**What is expected:** Rewrite the stretch of data from the line containing "Click the arrow before 'Upgrading gcc'" through the line containing "Action: point(211,329)" as a numbered list, with blank lines dropped. Leave the pictures out of your answer.

Saved items from a collection:
§

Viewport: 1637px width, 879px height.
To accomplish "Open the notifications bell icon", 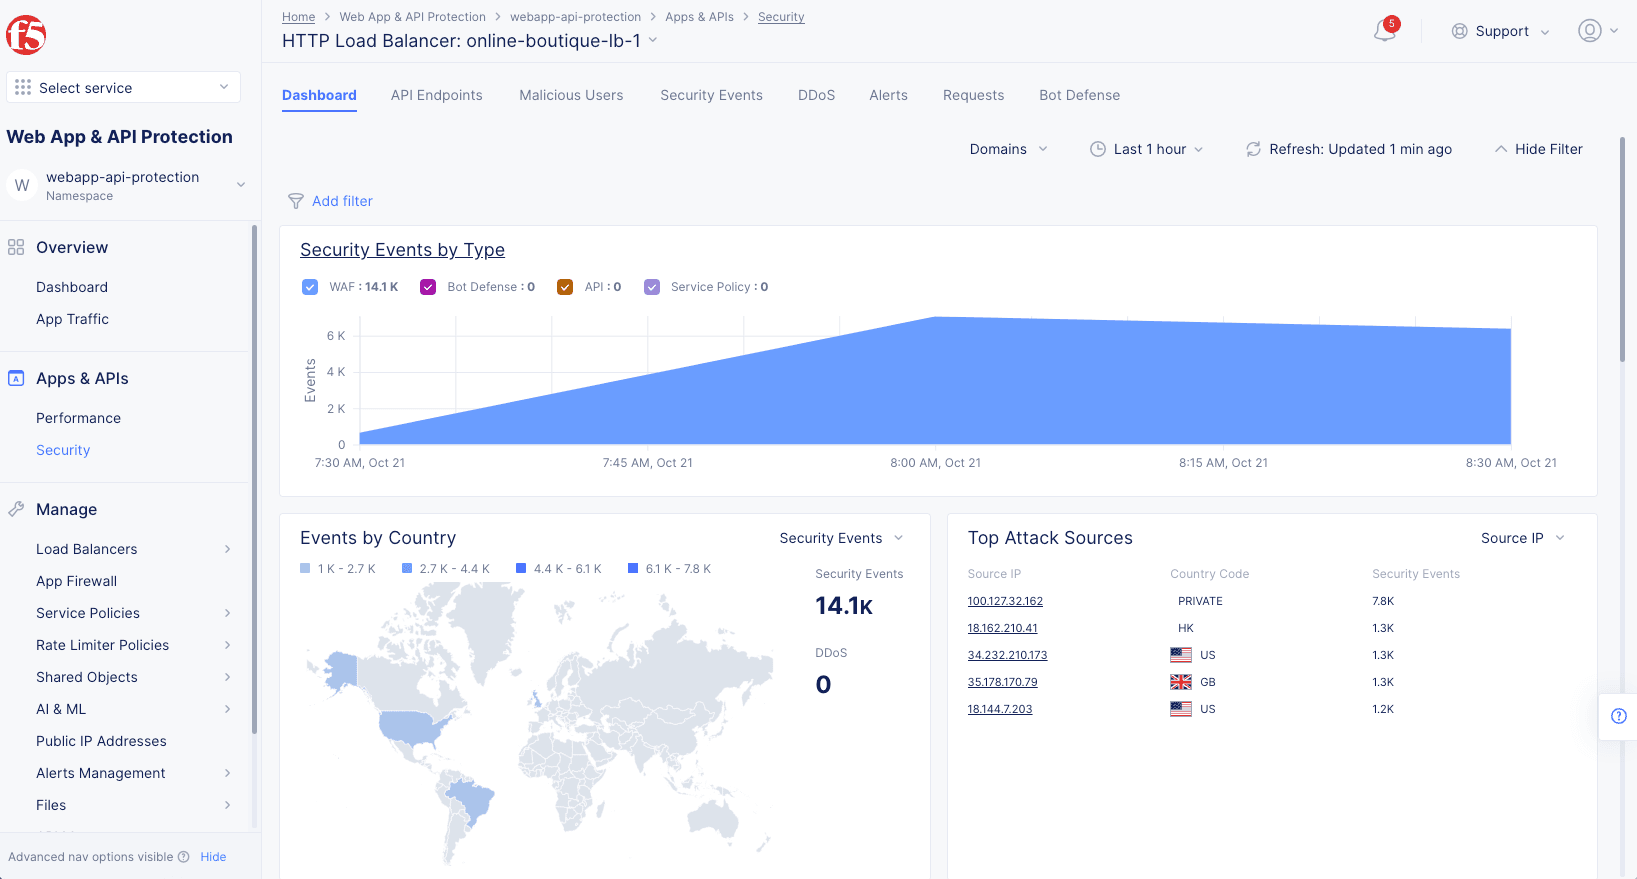I will [x=1385, y=31].
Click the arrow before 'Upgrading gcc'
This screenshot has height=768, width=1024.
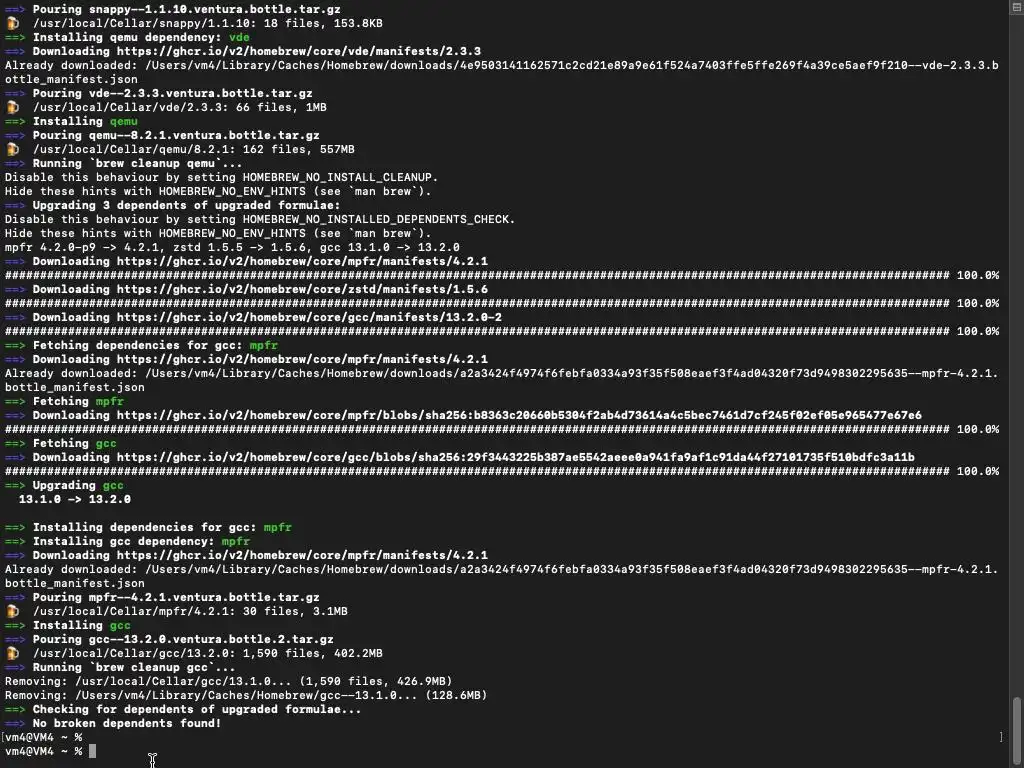(15, 485)
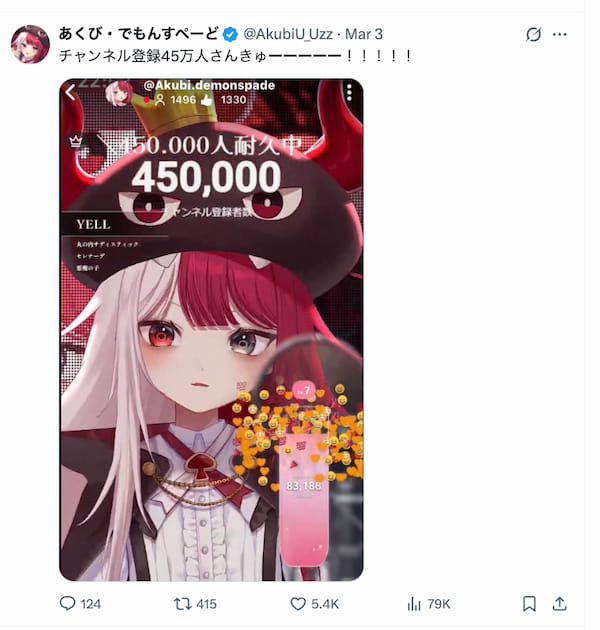Screen dimensions: 600x630
Task: Open the attached stream screenshot image
Action: point(211,329)
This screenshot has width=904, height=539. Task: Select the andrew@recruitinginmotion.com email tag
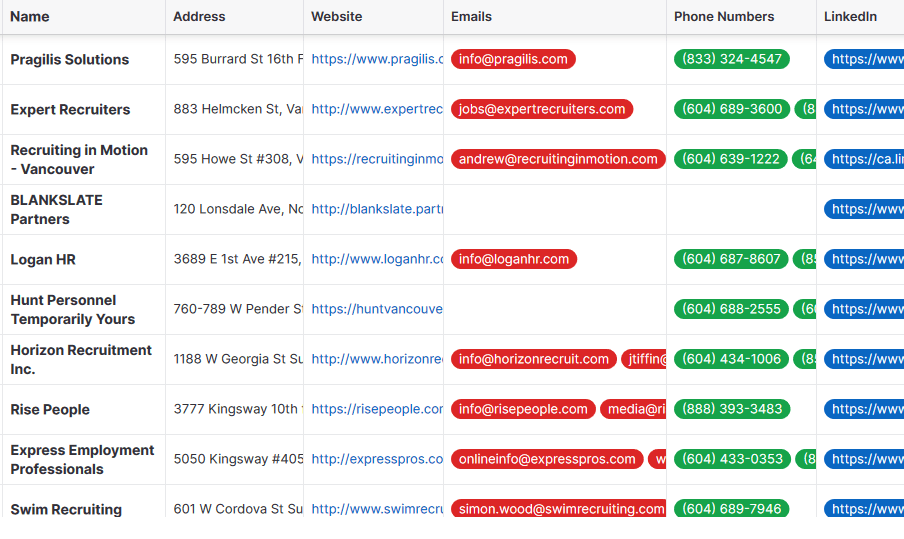click(558, 159)
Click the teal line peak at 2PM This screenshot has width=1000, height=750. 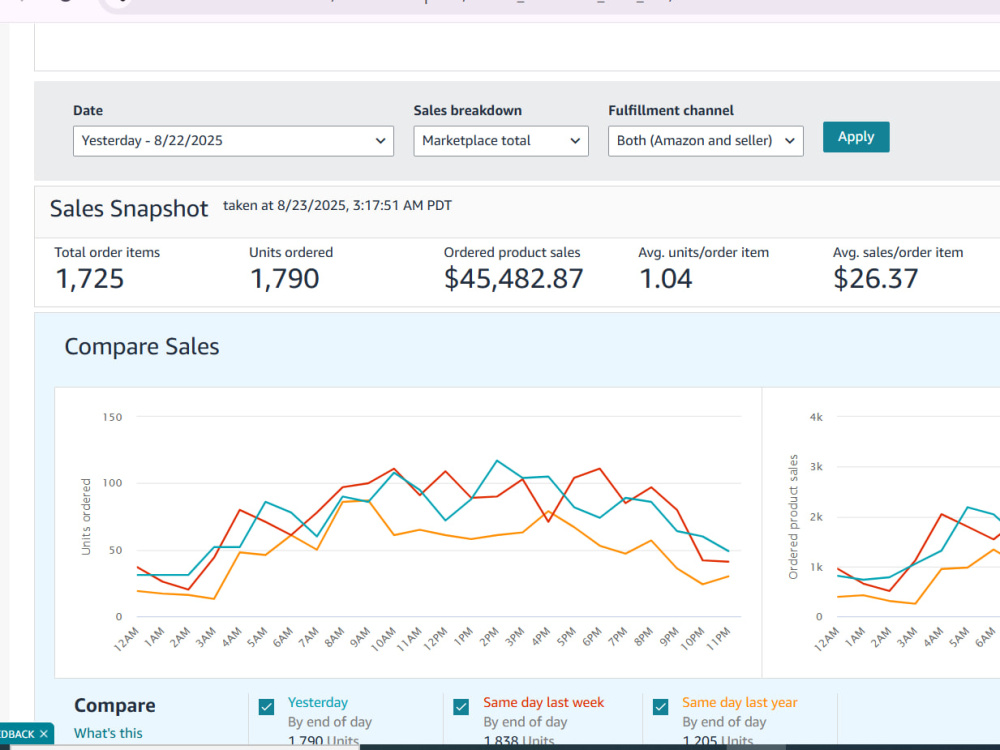[497, 460]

§

**Solution to this exercise:**
1. Click the arrow before 'Upgrading gcc'
2. This screenshot has height=768, width=1024.
3. (15, 485)
4. Screen dimensions: 600x630
5. Task: Open the attached stream screenshot image
6. Action: point(211,329)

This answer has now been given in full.